Anyway, Aunt Annette watches the History Channel and gets really angry, saying, “England didn’t declare war – Britain declared war! What is English is English and what’s Scottish is Scottish and what’s British is British!” I learned that Britain is comprised of England, Scotland, Northern Ireland and Wales. You never hear about Wales, though, and I wondered if it was a fairy-tale place like with leprechauns.   

Annette would go on, saying, “Rob Roy McGregor had red hair – that’s what ‘roy’ means! They can’t dye Liam Neeson’s head red? Braveheart is bollocks! You Americans don’t know how to make a cup of tea! Who pours in the milk while the tea-bag is in? I don’t want hot water – I want boiling water!” Aunt Annette is really mean and when I get her angry – and I get her angry – she calls me a “cheeky bugger.”   

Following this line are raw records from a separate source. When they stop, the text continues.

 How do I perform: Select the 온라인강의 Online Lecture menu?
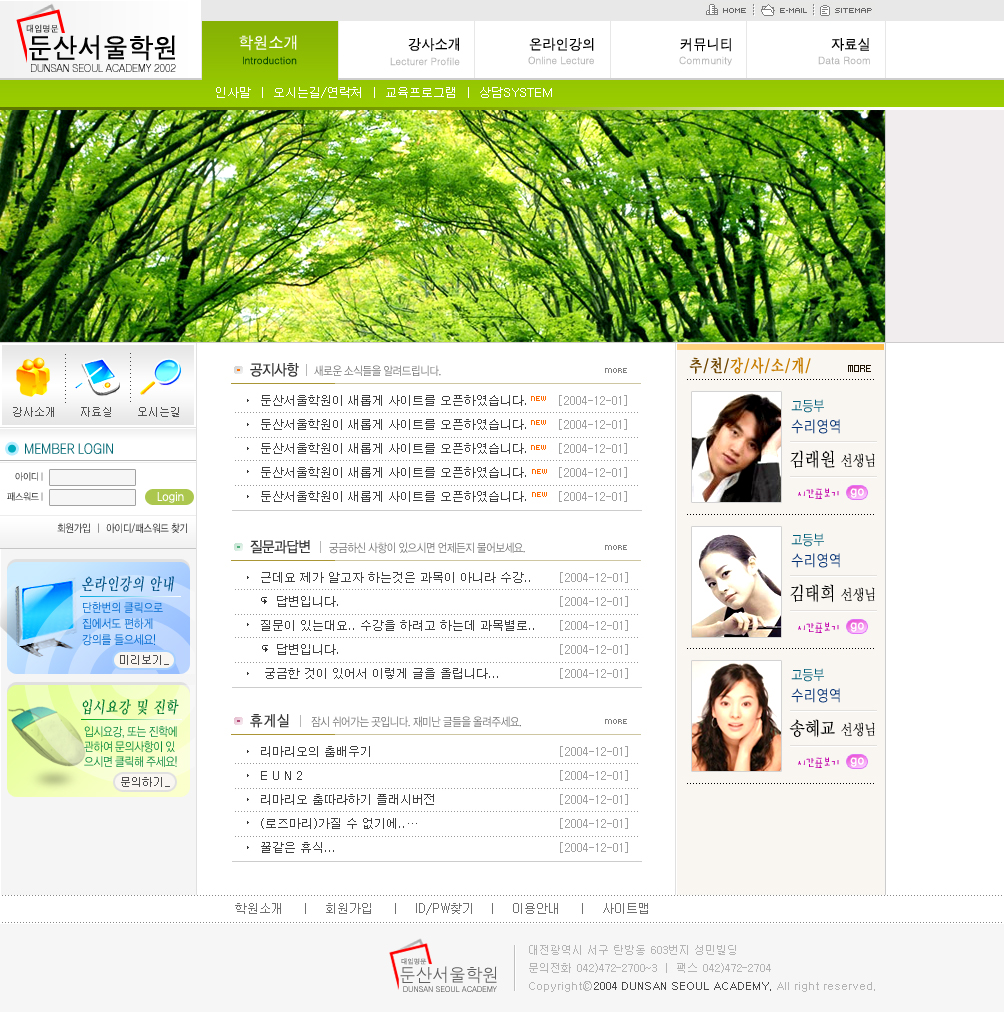[x=561, y=50]
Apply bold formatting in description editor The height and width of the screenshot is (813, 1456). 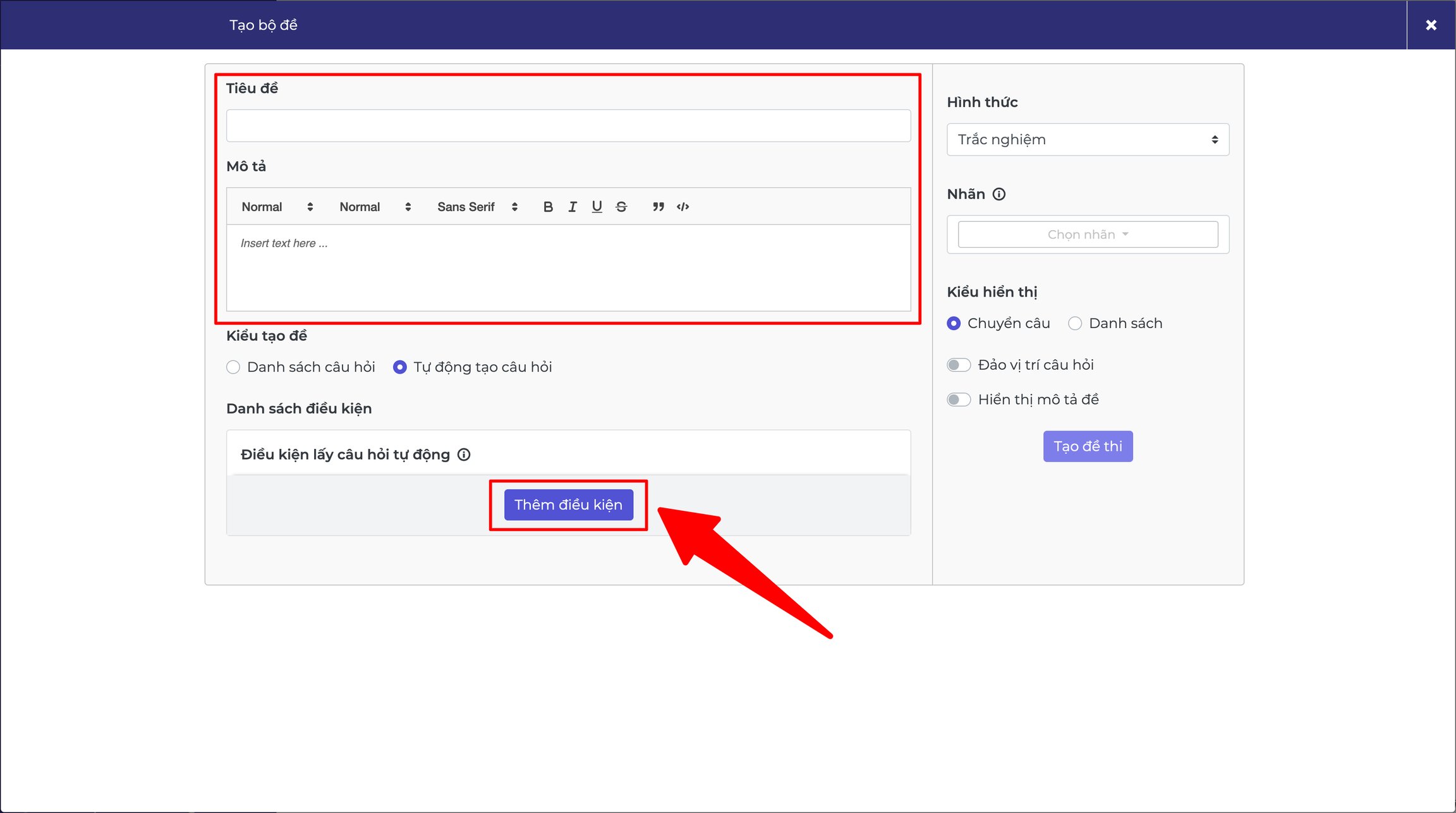pos(548,207)
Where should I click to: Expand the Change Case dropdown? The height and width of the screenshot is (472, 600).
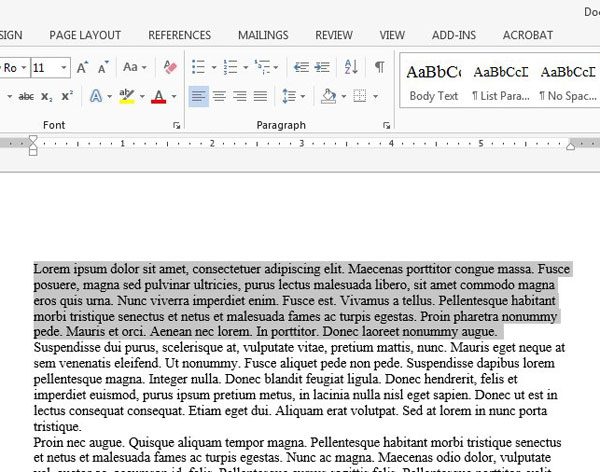[x=134, y=68]
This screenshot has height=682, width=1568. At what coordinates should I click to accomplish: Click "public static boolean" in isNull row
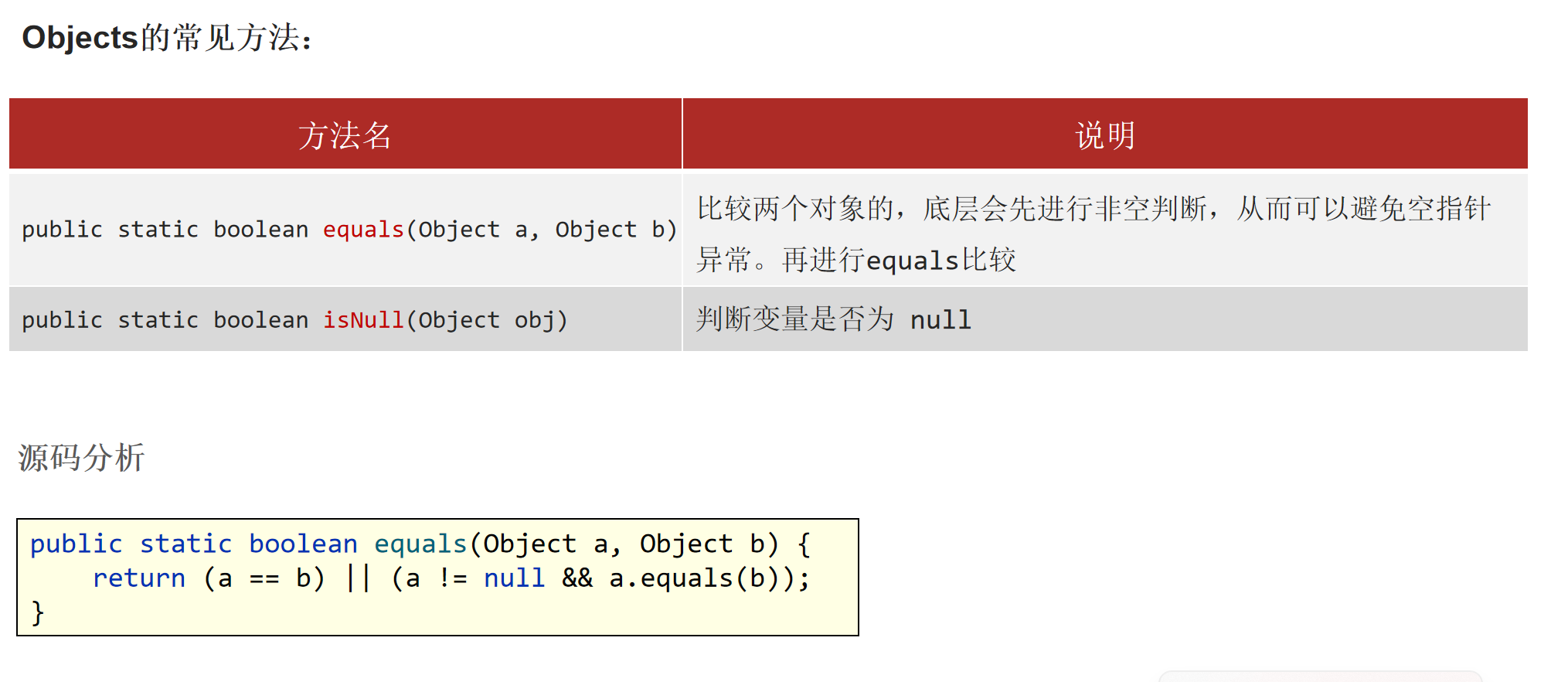pyautogui.click(x=165, y=320)
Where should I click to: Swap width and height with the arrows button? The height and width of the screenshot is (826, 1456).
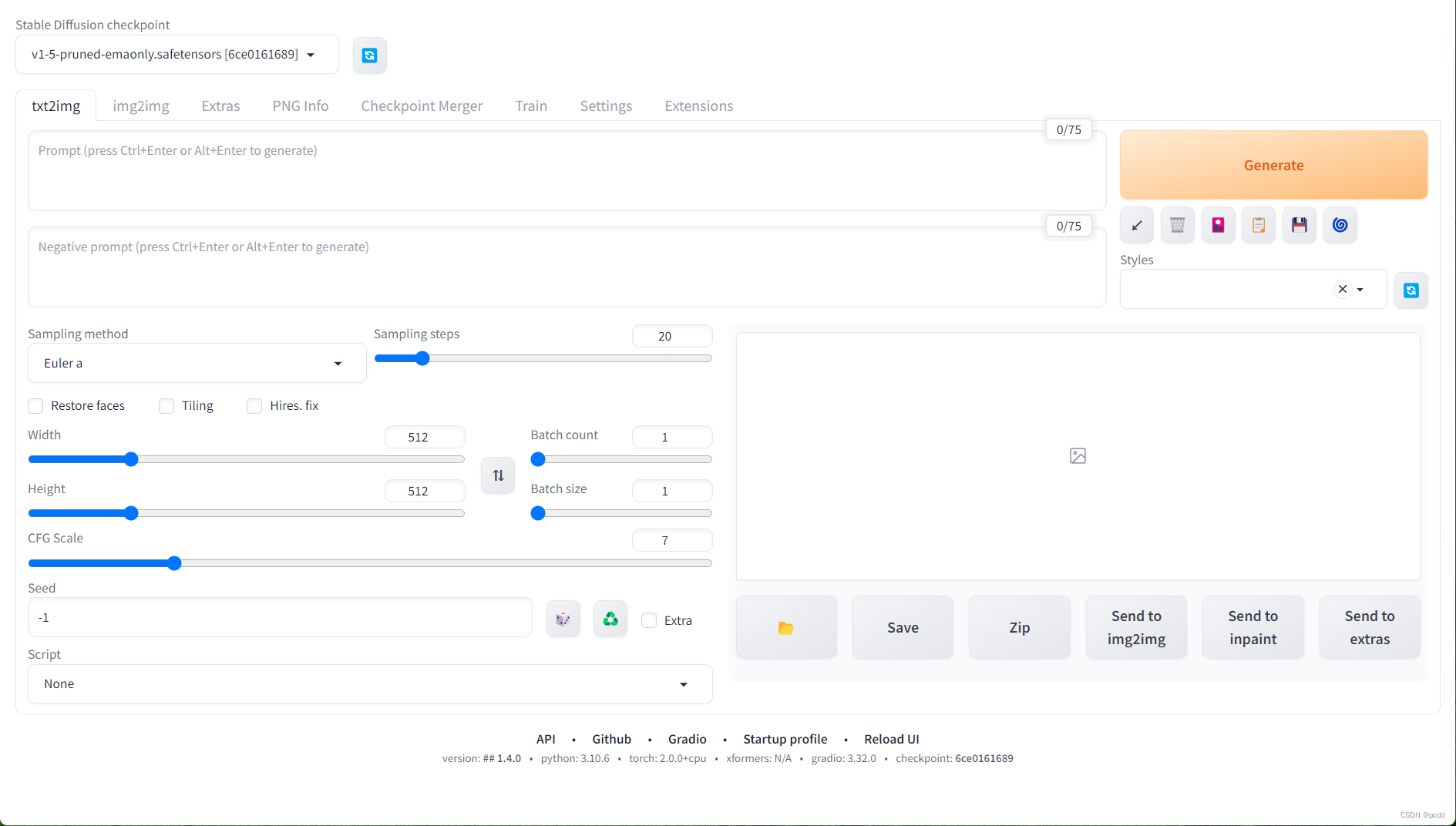coord(498,475)
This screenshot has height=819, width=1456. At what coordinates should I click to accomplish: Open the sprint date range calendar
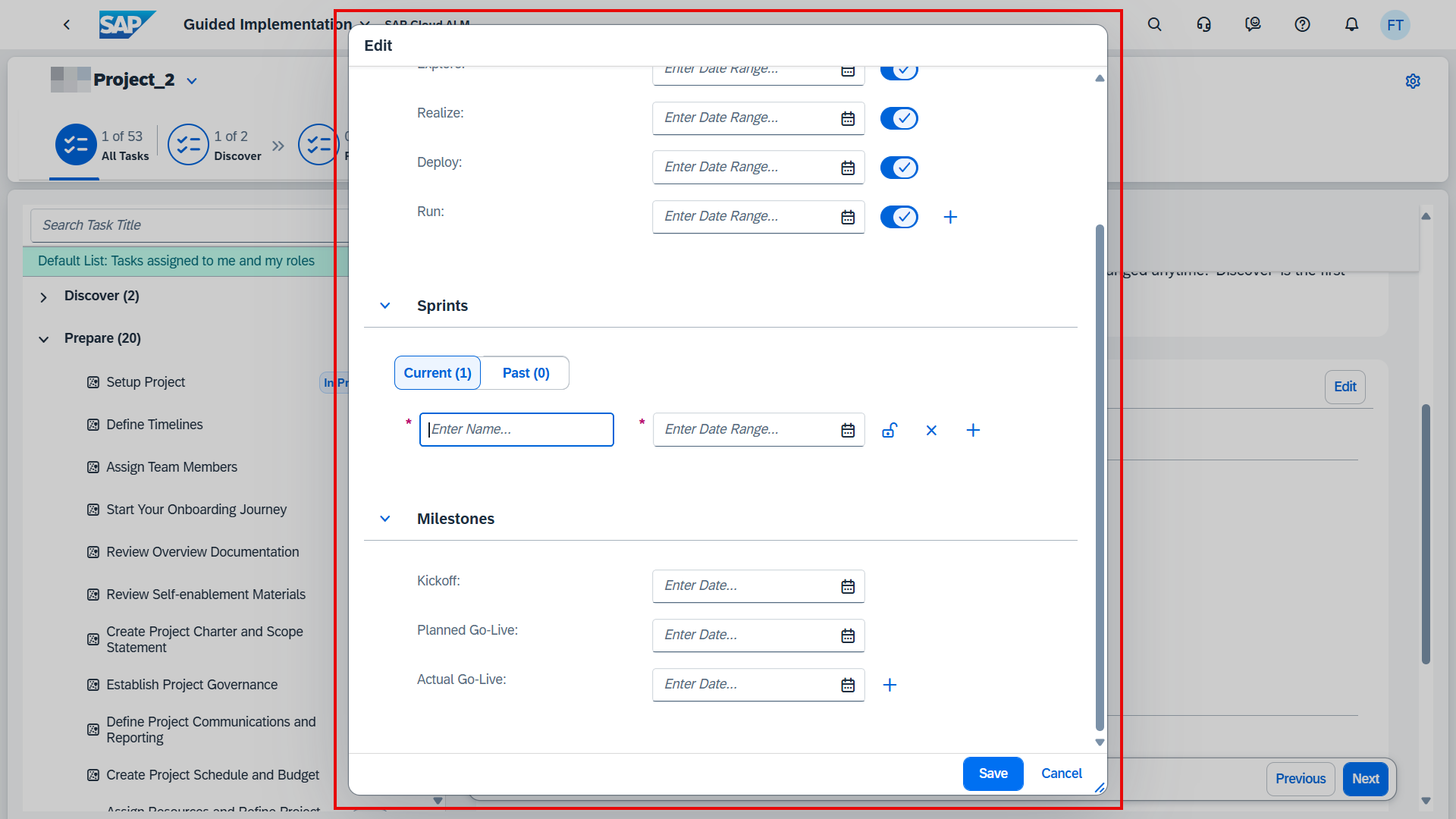click(848, 431)
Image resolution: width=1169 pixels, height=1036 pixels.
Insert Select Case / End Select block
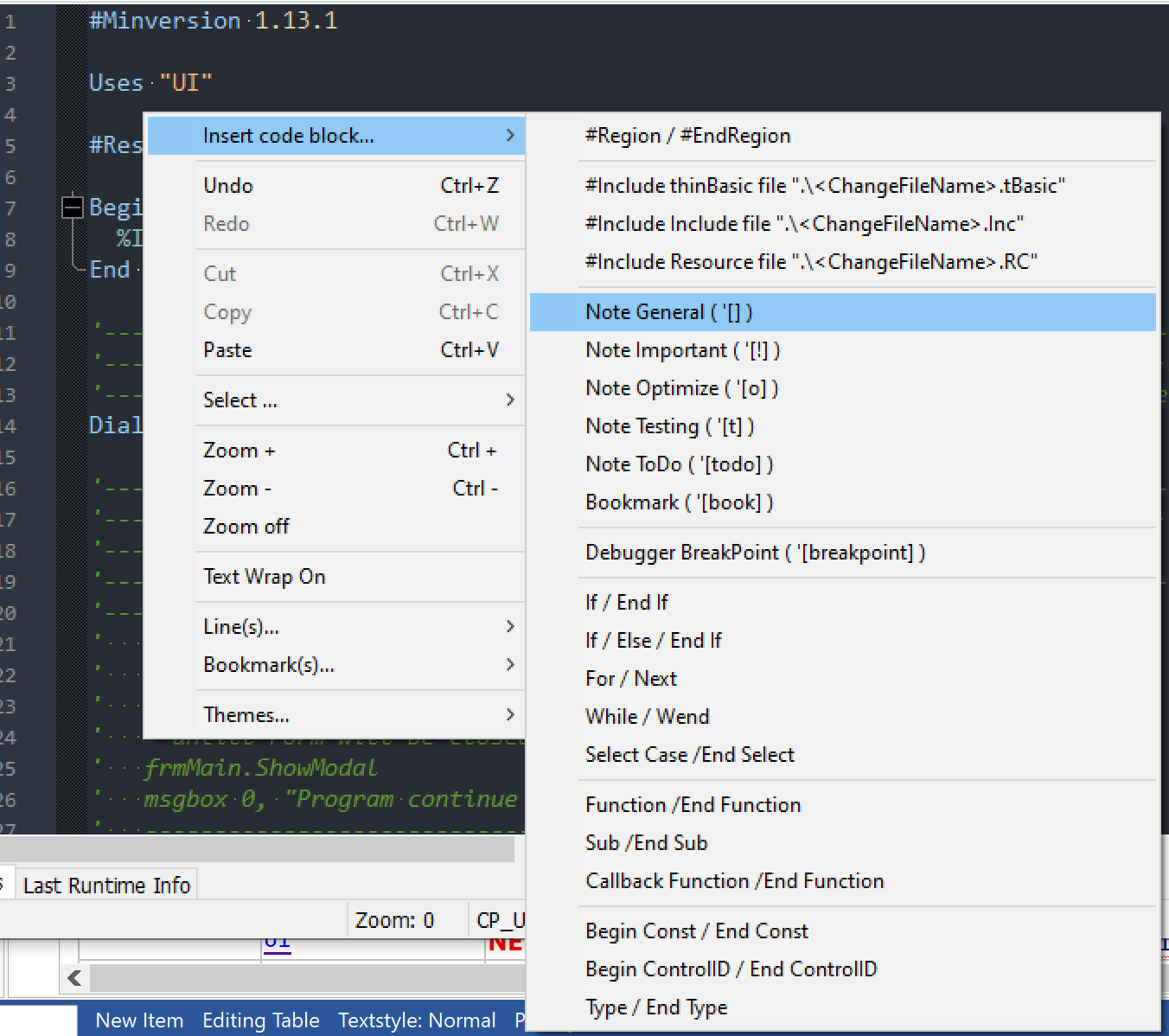[x=689, y=755]
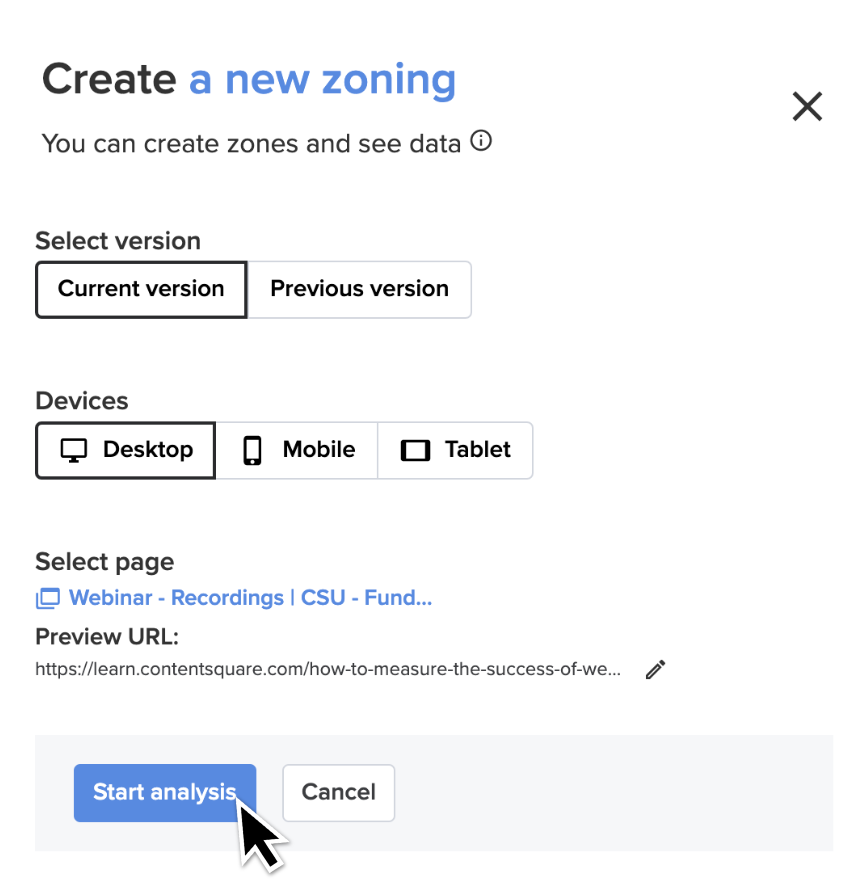Click the Select version heading
The width and height of the screenshot is (860, 890).
click(x=118, y=241)
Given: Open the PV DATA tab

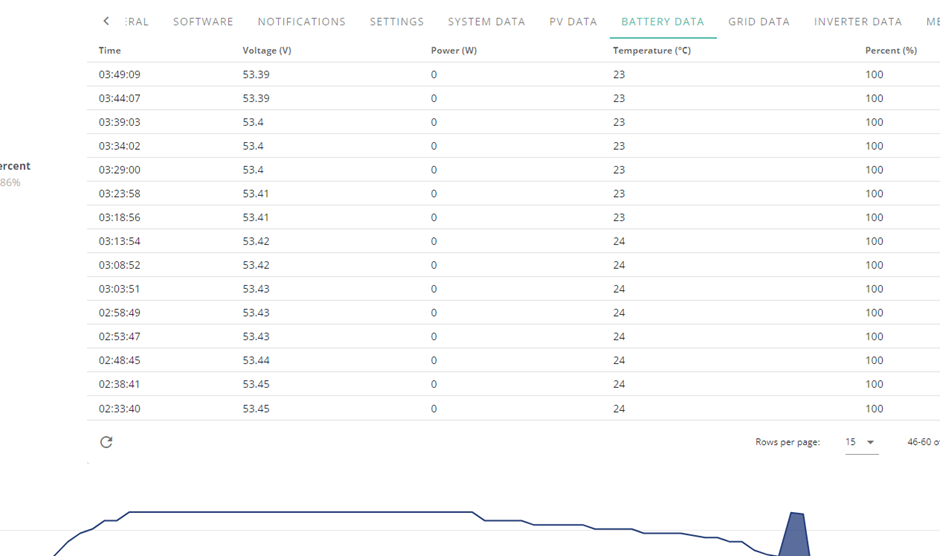Looking at the screenshot, I should (573, 22).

My aunt was always embarrassing me. When she would come to visit on the Farm, Annette would be so relieved to be out of the city, that when we drove out in Westchester County by the golf course, she’d stick her head out the car window and sing. We would go to the movies and if Annette liked the song in the movie, she would sing along with it, right in the theater.  

I had these little micronaut toys, which we so cool, but which were put out of business by the crappy Star Wars action figures from Kenner that they still make. One micronaut was a white robot with a spinning drill emerging from his navel. My Aunt Annette pointed out, “That micronaut has a cute penis!”